Swifts overhead 2.7.2005

                   

 

 

    Ó  Robert Burton

A welcome distraction from weeding comes in the form of swifts screaming overhead. Slowly straightening the bent back, I can look up and watch a dozen or so slender, black arrowheads careering around the welkin (a pretentious and archaic word meaning the region of the clouds).

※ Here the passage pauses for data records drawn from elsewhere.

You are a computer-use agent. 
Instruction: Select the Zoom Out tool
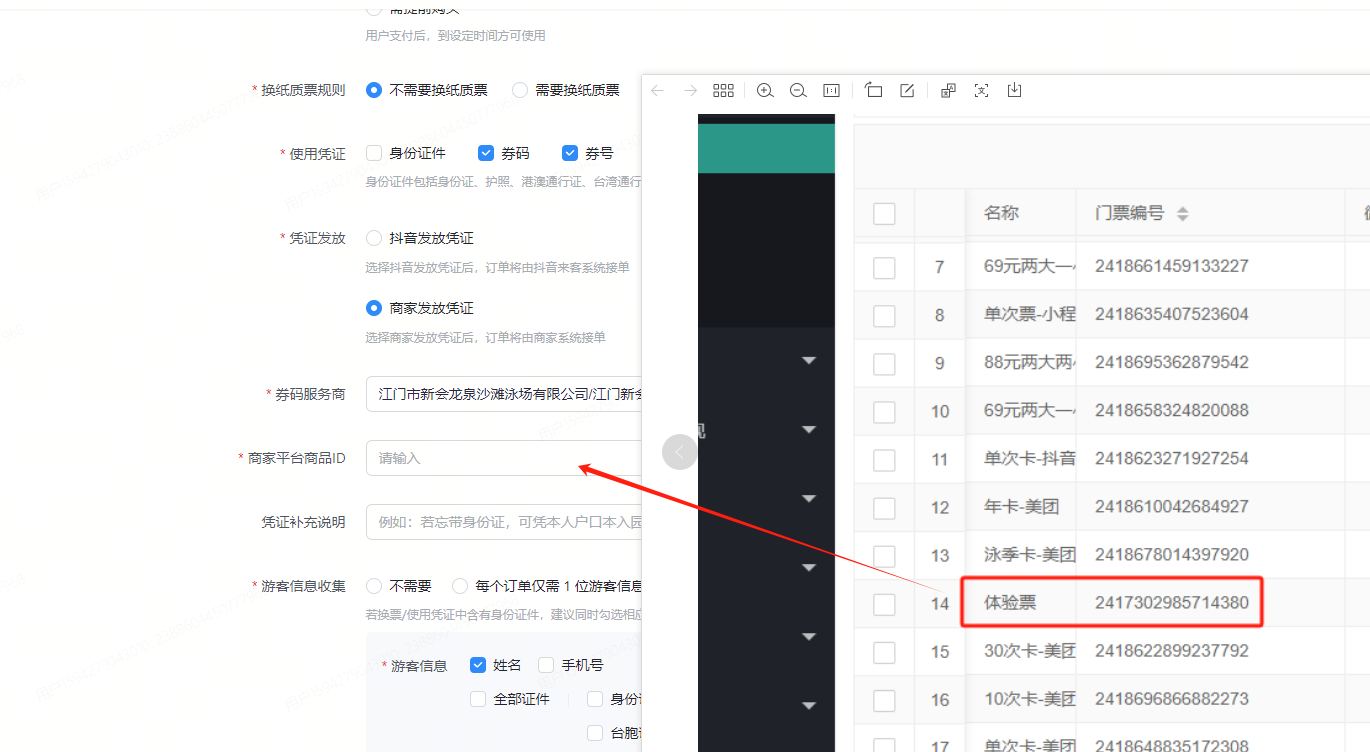[798, 90]
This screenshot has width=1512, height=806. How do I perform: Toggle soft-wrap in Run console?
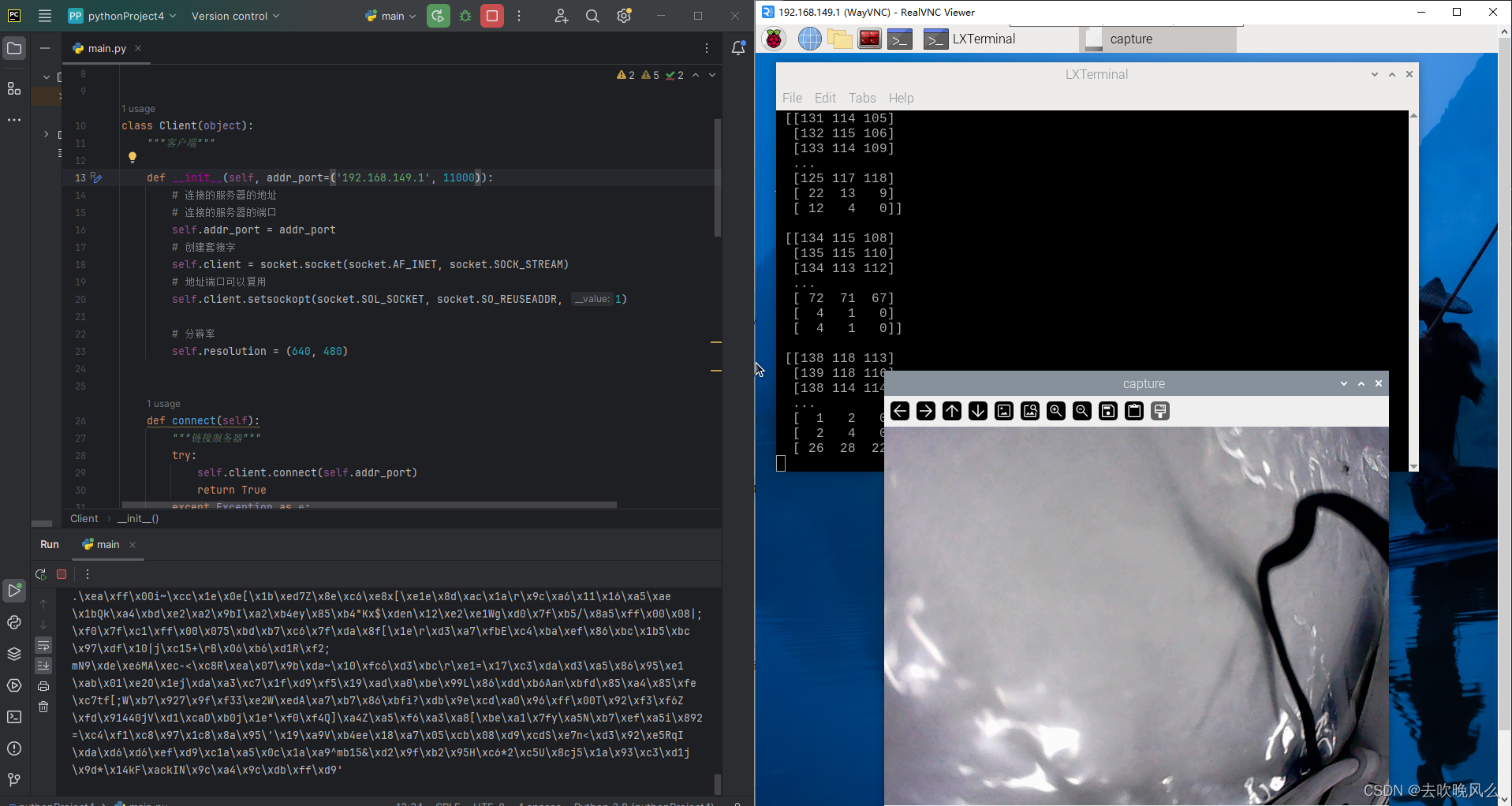coord(43,646)
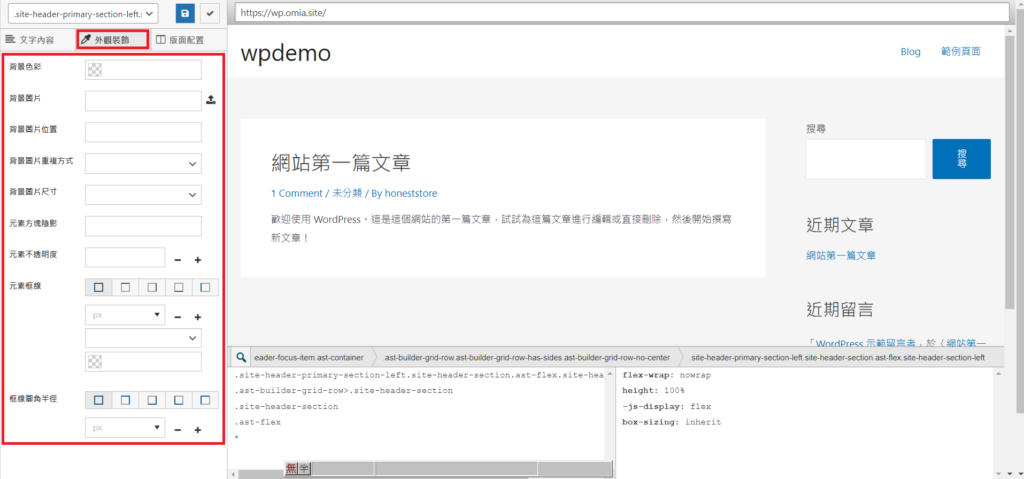Viewport: 1024px width, 479px height.
Task: Select all-sides option for 元素框線
Action: click(x=98, y=287)
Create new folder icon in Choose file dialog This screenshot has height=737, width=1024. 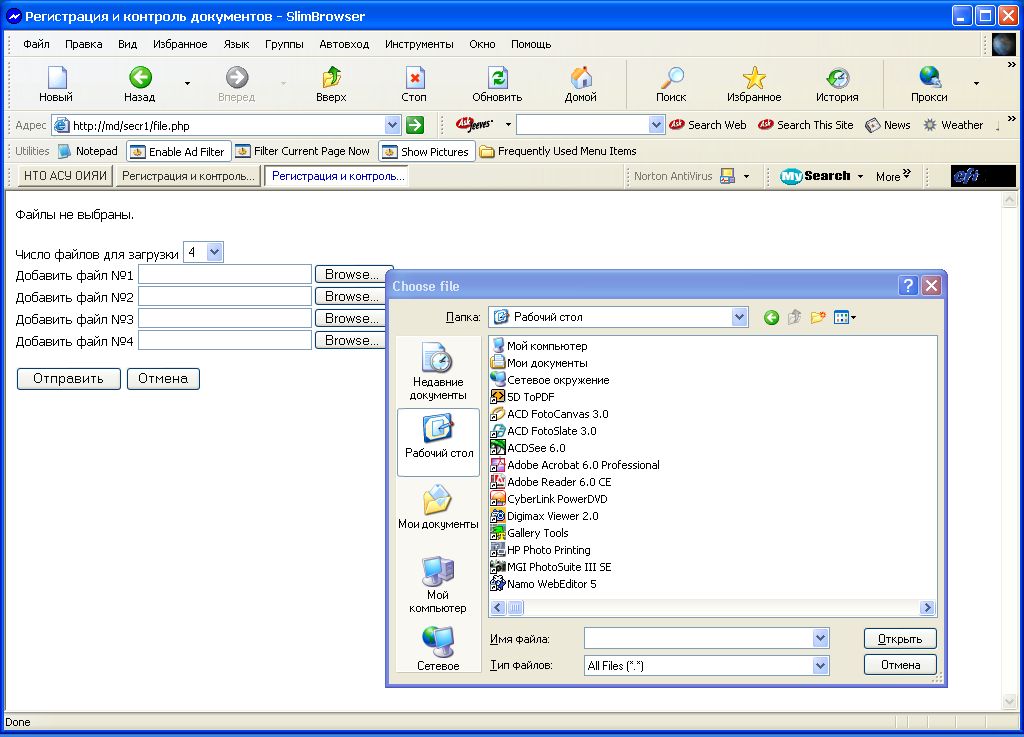tap(818, 317)
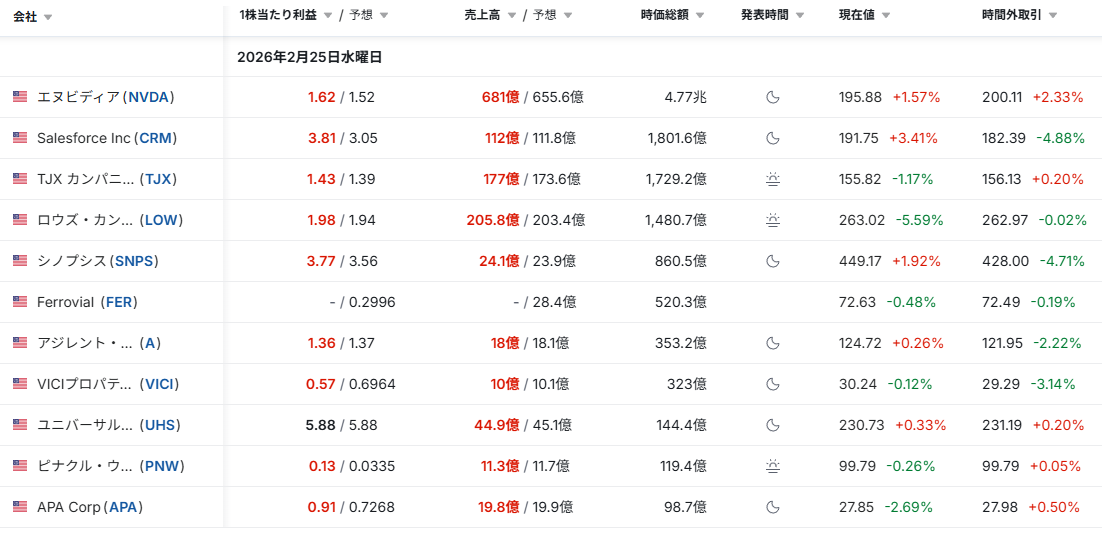Click the 1株当たり利益 column header

point(276,15)
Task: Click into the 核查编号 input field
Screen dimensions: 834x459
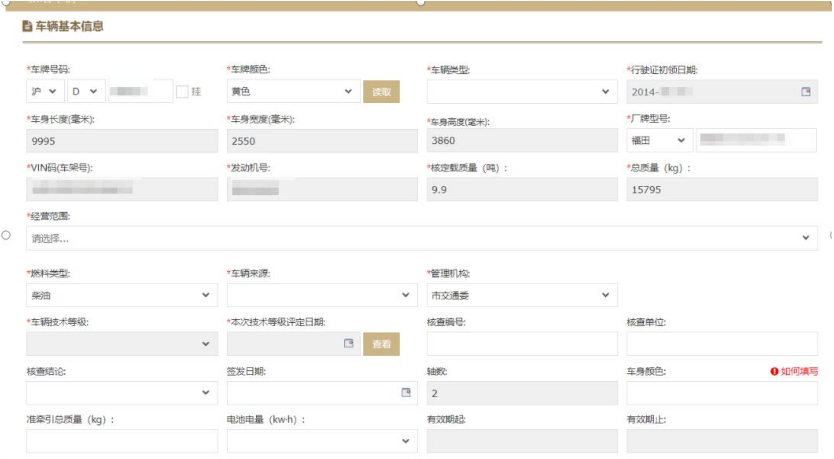Action: coord(521,344)
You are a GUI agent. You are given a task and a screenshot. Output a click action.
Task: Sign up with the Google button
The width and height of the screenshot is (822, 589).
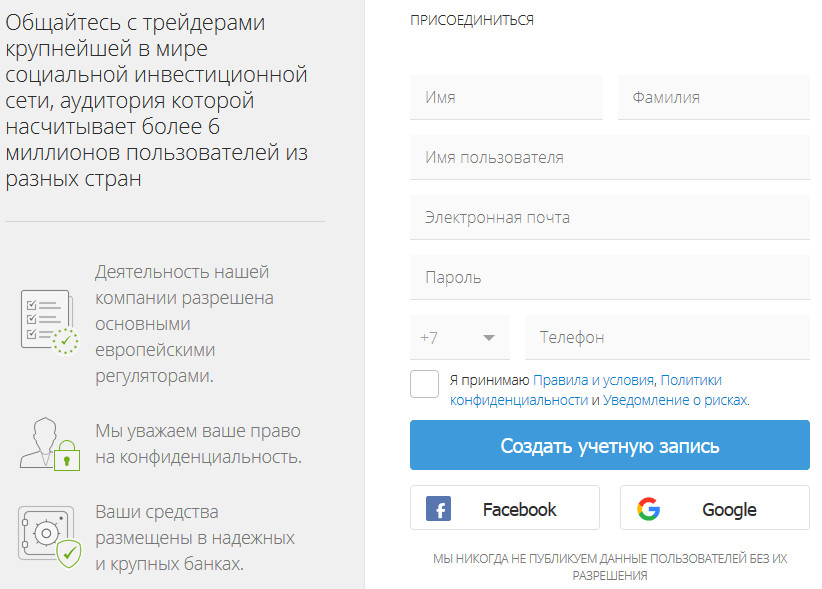coord(714,508)
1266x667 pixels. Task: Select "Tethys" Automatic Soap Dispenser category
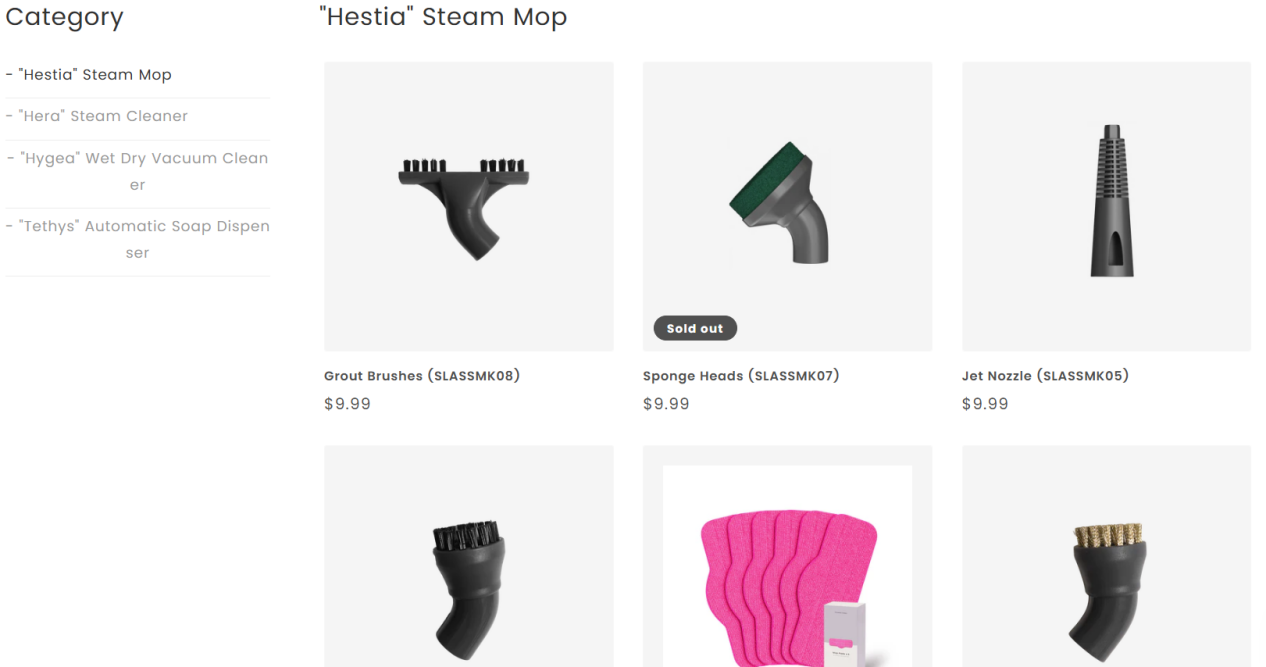(137, 239)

The swifts are flying in all directions but they seem to be keeping together as they ride a thermal. Each one is flying in wide arcs around a central hub and the rising column of warm air in the centre of a thermal would explain how the swifts are managing to glide so far without a wingbeat. A few swifts are flying much higher but are spiralling around the same centre. Last week I saw a red kite riding a similar thermal over the garden, but in a more sedate, leisurely fashion. (I mention this because I can claim it as a new species for the garden, unlike the buzzard that was chased away by the resident crows just as it was approaching the boundary.)

The swifts were feeding, no doubt, on small insects swept up in the thermal but, once in a while, two or more would close-up and fly side by side, and I would hear their screams. It was not so dramatic a spectacle as the screaming parties that hurtle around buildings in the vicinity of the colony, but the purpose was the same. Whatever that may be. This behaviour is not understood but it is probably some form of 'bonding' by members of a colony.